First, see Minghua's annoucement below giving details of the workshop in March on the current "CGILS" intercomparison case.  I would again encourage anyone who has not yet looked at this case to do so and to contribute to this important research area.
 
Second, although not formally a BL clouds group meeting, I would encourage those of you who can to attend the GCSS Microphysics meeting at the University of Washington in June (as announced in Ben Shipway's email on Monday).  Microphysics remains a key uncertain process in boundary layer clouds and its role and parametrization in stratocumulus and shallow cumulus will be topics at this meeting.  
 
Third, for several years now there has been much interest in the group in performing an intercomparison based around the marine sub-tropical transition of stratocumulus to trade cumulus.  Stephan de Roode and Irina Sandu have been making good progress with setting up cases of this sort and plan to release the details by the spring, discussing the results at a meeting later in 2010 or early 2011.  So, more on this soon. 
 
    Best wishes,
         Adrian Lock
 
 
 
CGILS Meeting (CFMIP-GCSS Intercomparison of Large-Eddy and Single-Column Models) 

March 1-2, 2010 at Stony Brook, Long Island, New York
http://www.somas.stonybrook.edu/cgils

The objective of this meeting is to understand the physical mechanism of cloud feedbacks in climate models that participate in the CGILS case study (http://atmgcm.msrc.sunysb.edu/cfmip_figs/Case_specification.html), with the goal of interpreting climate sensitivities of AR5 models.
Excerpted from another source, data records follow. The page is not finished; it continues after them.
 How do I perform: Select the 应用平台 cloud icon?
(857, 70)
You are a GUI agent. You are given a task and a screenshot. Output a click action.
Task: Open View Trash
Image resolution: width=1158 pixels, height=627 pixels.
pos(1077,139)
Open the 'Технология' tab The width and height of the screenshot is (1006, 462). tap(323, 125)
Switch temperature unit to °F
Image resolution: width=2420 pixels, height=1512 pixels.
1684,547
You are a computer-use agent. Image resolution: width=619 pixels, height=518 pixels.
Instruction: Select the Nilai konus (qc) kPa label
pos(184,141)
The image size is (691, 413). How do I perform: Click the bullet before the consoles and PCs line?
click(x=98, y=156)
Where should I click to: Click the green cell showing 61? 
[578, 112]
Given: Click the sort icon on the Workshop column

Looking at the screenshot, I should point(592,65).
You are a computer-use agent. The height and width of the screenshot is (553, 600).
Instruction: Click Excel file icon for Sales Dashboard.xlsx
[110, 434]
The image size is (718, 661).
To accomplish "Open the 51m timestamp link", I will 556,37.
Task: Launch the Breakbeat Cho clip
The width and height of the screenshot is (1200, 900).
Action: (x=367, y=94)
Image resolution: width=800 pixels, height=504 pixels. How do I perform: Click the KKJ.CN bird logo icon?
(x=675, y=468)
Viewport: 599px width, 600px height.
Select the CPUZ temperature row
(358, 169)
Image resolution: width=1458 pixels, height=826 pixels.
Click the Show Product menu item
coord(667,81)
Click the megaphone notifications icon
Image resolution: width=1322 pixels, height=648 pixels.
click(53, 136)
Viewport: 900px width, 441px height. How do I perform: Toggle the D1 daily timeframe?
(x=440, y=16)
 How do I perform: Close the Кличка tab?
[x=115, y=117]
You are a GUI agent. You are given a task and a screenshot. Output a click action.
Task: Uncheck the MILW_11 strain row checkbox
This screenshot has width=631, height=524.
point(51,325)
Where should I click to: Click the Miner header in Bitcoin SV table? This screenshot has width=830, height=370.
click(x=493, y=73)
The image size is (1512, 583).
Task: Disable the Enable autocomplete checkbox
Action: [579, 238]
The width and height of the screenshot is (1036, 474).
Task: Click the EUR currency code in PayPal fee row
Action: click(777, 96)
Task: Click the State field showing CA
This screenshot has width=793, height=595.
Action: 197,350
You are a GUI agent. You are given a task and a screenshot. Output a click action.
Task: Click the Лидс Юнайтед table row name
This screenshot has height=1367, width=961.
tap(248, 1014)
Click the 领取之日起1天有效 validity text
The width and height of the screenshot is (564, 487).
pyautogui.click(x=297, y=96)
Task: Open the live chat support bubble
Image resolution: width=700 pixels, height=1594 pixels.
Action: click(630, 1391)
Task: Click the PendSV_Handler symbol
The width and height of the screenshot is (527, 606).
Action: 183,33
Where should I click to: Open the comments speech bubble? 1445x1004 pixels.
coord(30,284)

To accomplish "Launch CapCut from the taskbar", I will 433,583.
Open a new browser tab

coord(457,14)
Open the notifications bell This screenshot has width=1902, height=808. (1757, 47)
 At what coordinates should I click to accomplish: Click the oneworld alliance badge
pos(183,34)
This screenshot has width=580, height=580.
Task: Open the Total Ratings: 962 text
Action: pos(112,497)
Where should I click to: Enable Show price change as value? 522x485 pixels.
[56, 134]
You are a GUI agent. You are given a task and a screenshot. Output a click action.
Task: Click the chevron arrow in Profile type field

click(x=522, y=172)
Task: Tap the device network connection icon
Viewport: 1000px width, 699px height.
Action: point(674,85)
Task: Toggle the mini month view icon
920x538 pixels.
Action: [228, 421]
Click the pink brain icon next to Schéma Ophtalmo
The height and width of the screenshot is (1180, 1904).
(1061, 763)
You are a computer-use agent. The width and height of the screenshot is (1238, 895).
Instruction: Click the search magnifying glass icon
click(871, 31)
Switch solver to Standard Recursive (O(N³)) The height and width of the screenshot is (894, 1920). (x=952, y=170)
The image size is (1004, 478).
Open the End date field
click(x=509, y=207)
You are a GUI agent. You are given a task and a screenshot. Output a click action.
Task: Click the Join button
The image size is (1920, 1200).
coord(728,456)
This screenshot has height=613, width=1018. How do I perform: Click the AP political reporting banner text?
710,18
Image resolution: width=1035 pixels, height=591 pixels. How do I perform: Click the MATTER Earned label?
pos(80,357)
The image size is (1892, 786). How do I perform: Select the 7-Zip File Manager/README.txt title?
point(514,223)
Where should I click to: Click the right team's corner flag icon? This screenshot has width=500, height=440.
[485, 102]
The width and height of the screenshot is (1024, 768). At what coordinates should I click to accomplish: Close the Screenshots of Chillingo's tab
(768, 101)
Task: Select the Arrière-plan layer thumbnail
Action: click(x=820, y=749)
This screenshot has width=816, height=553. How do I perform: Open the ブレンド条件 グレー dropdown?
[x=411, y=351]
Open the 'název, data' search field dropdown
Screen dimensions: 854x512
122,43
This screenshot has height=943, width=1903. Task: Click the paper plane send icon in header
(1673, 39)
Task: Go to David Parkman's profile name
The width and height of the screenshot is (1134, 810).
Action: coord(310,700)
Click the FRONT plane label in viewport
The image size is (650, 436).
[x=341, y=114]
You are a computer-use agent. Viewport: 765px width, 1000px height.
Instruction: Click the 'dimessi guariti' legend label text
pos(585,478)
Specifically, the meeting will focus on

(1) how the parameterized processes (PBL, stratiform, convective, radiative) behave and interact to produce clouds in the SCMs
(2) what are the physical mechanisms of cloud feedback in the individual SCMs
(3) what can be learned from the LESs
(4) how can the LES results be used to constrain SCMs
(5) how to extrapolate the CGILS results to cloud feedbacks and climate sensitivities of the GCMs

Each participating group has been invited to make presentations for an in-depth analysis of its CGILS results. The presentations will cover all three CGILS locations (shallow cumulus, stratocumulus and stratus, at locations s6, s11, s12) , although emphasis will be for location s11 where LES results are available.

The meeting is open to public, but only presentations related to the meeting objectives are invited. If you do not belong to a participating group and wish to make a presentation, please send an email to Minghua Zhang (mzhang@notes.cc.sunysb.edu).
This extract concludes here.